AIM OF THE EXERCISE: Rewrite the lines from the line with "Task: Expand the 13.09.2020 end date dropdown" up to and including the line with "Action: 395,20", replacing "end date" with "closing date" and leaving everything else unchanged. Omit the pictures from your answer.

MATERIAL FOR THE TASK:
####################
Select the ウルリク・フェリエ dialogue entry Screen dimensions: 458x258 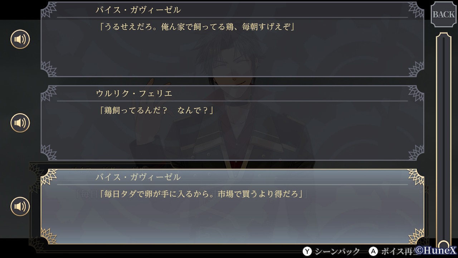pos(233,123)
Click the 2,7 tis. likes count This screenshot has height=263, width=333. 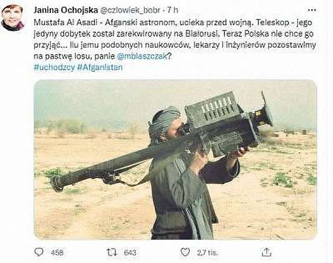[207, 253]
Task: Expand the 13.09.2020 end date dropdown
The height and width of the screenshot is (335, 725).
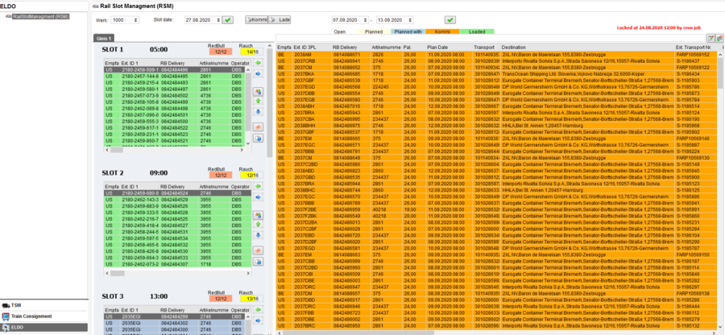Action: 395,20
####################
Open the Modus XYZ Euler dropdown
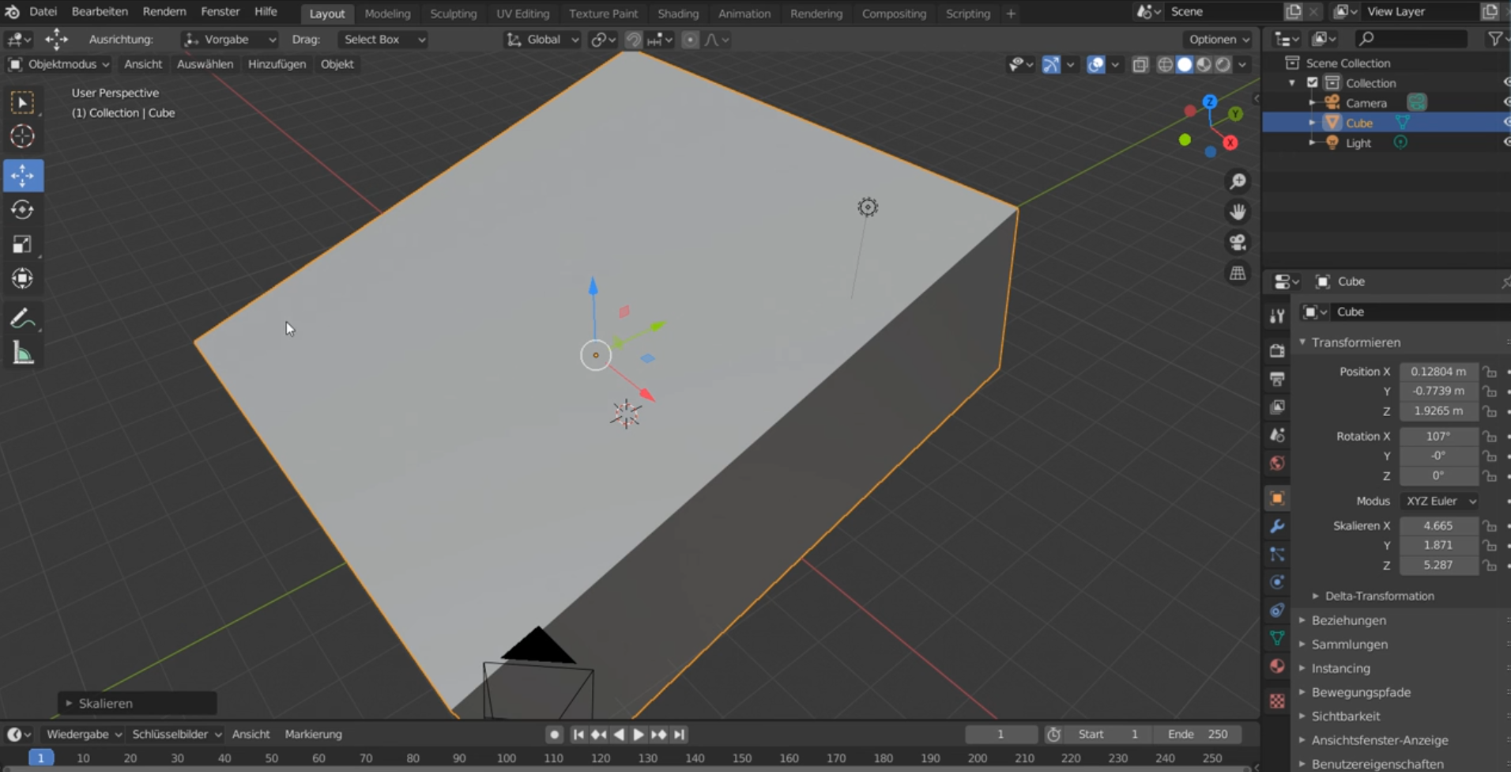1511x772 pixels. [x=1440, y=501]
####################
EXERCISE RESULT:
Task: Expand the 13.09.2020 closing date dropdown
The height and width of the screenshot is (335, 725).
Action: 395,20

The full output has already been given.